Fanzine est un néologisme formé des contractions des mots "fanatique" et "magazine". On l'applique surtout à ces petites publications artisanales produites par des amateurs maniaques de bandes dessinées. Reprenons le fil de notre histoire. Depuis 1965, alors que Hérauts a cessé de paraître, il ne se dessine pratiquement plus rien au Québec, de rénuméré j'entends, si l'on excepte l'odyssée solitaire d'Onésime. Puis 1968 s'affiche sur le calendrier. Il aurait été plus juste de faire le découpage en 1970, alors que paraissent les premiers fanzines et les premiers articles sur la BD québécoise, mais nous avons préféré 1968 à cause de la connotation étudiante que nous désirons exploiter. Mais commençons par dégager un peu les forces qui vont façonner le paysage de 1968. La télévision apparut au début des années 50. Ceux qui avaient 16, 18, 20 ans en 1968 ont donc grandi avec elle. La télévision offrait une ouverture directe sur le monde et elle s'est rapidement ancrée dans les moeurs. On vit l'événement en direct et cela c'est beaucoup plus poignant que la lecture des journaux ou les reportages à la radio. On ne voyait pas les gens se faire tuer pendant la dernière guerre (39-45), ils mouraient, c'est tout. Plus tard, alors que la guerre perdurait au Vietnam, alors oui, on voyait des gens mourir, ils avaient un visage, un nom, on aurait pu les connaître. L'Amérique s'embourbe en Indochine depuis 1961, et c'est en 1968 que l'effort de guerre est le plus soutenu, avec 530 000 hommes au Sud-Vietnam. Les forces étudiantes se mobilisent de plus en plus pour protester contre ce conflit où ils risquent d'être envoyés. En mai 1968, en France, la contestation étudiante bat son plein avec des fermetures d'universités à Paris. La jeunesse fait un réveil politique, une nouvelle génération réclame sa place dans la société. Pour en revenir au Québec, la "Révolution tranquille" a instauré beaucoup de réajustements sociaux depuis 1960. On tend au progrès et le changement lui-même devient une valeur. Le Québécois cherche son identité culturelle non plus en se distinguant des autres mais davantage en affirmant son propre potentiel (A). En 1967, c'est l'Expo '67 et son ouverture de la société québécoise à la planète, c'est l'allocution du général de Gaulle et l'ouverture du métro (B). Rappelons aussi que la génération de 1968 a grandi avec la BD, Hérauts s'étant introduit dans les écoles depuis 1944.

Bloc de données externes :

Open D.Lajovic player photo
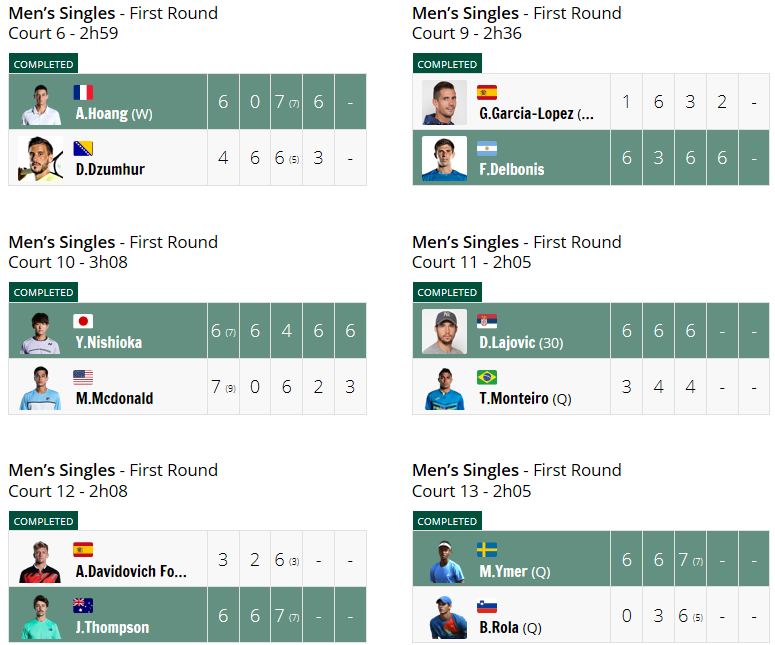Viewport: 775px width, 645px height. (x=444, y=331)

Cette époque, encore sous le charme des changements de la Révolution tranquille, se caractérise donc par un intense bouillonnement dans le monde étudiant. On rigole, on s'amuse, parce qu'enfin on découvre, à ce moment, qu'il y a mieux à faire qu'étudier dans la vie. On porte les cheveux longs, la barbe et les vêtements amples, on organise de nombreuses manifestations, pour tout et pour rien, on lance mille projets parmi lesquels on retrouve ceux qui nous intéressent: les fanzines. De plus, ceux qui veulent publier n'importe quoi ont maintenant des facilités d'accès aux moyens de productions modernes comme la photocopie et l'impression. Au même moment, on découvre de nouvelles séries franco-belges, dont la revue Pilote qui expérimentait avec de nouvelles formes de BD. Aussi, les comics underground (C) des États-Unis commençaient à faire leur chemin au Québec. La BD rimait alors avec populaire, marginal, contestation. Elle devenait un moyen privilégié pour la jeunesse de cette époque de s'exprimer. Voilà donc la riche terre dans laquelle germera le renouveau (D) de la bande dessinée au Québec.

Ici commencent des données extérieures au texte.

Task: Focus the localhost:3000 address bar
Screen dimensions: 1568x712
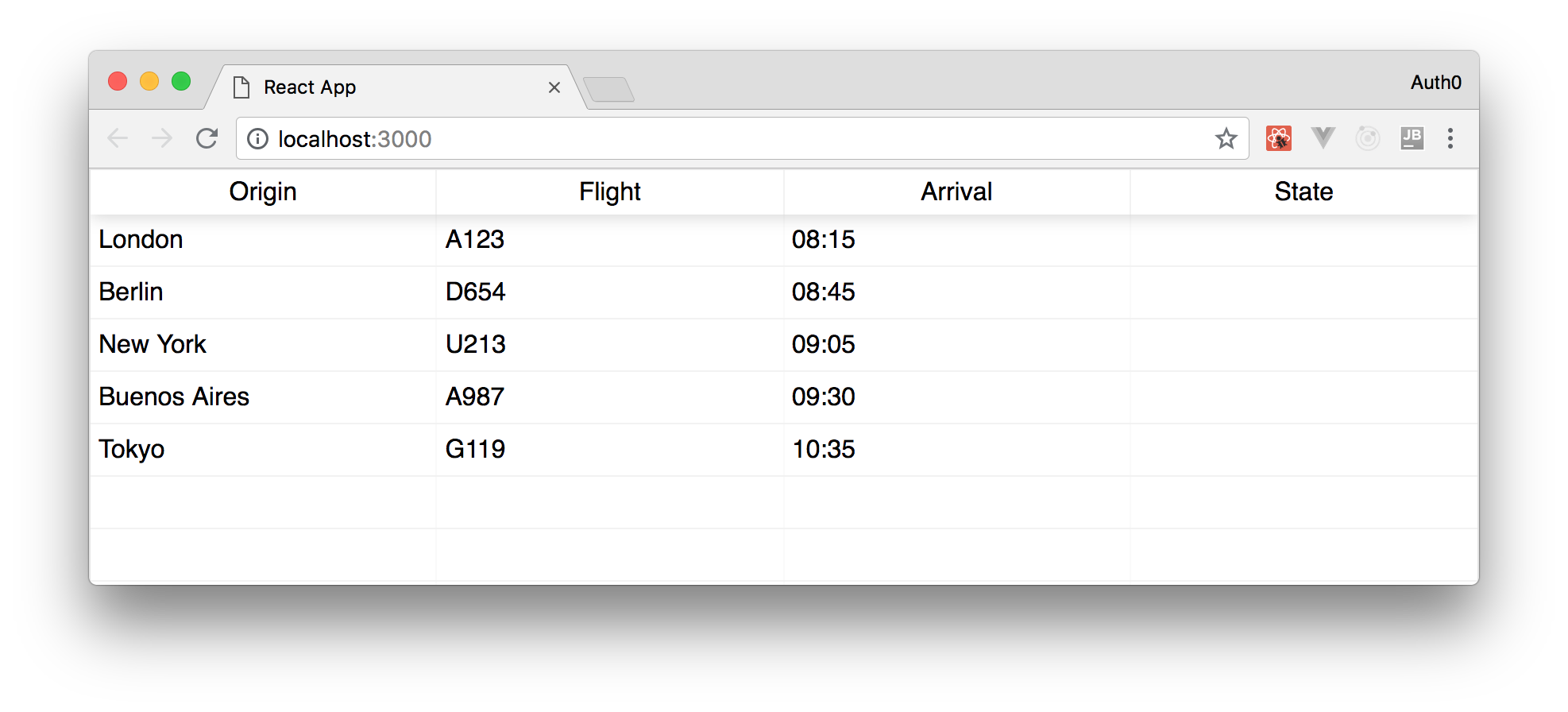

Un premier groupe de jeunes se forme en 1968. Il s'agit de Chiendent. Leurs oeuvres, reproduites en nombre limité, ont circulé en circuit fermé. Certains d'entre eux ont toutefois pu réussir à percer. Marc- Antoine Nadeau et Claude Haeffeley ont produit Monsieur H pour MacLean. André Montpetit, leur copain, a quant à lui vu plusieurs fois ses réalisations publiées dans Perspectives (E).

Marde in Kebek, fondé par Fernand Choquette et André Boisvert de l'école secondaire de la Reine des Bois-Francs, parut à Sherbrooke de 1970 à 1972. Il s'agit là d'un exemple typique de fanzine d'étudiant, géré au petit bonheur, publiant irrégulièrement, ayant un faible tirage et présentant un travail de qualité parfois douteuse. Heureusement pour les auteurs, les étudiants sont très réceptifs à ce genre de publication. À la fin, l'équipe de Marde in Kebek fusionnera avec celle de l'Hydrocéphale illustré dont on reparlera.

En 1972, avec la revue BD, nous avons affaire à une entreprise subventionnée et mieux gérée. Basée à Sainte-Thérèse, il aura fallu un peu plus de temps et de numéros avant qu'elle ne tombe aussi. On pouvait se la procurer pour 50 cents.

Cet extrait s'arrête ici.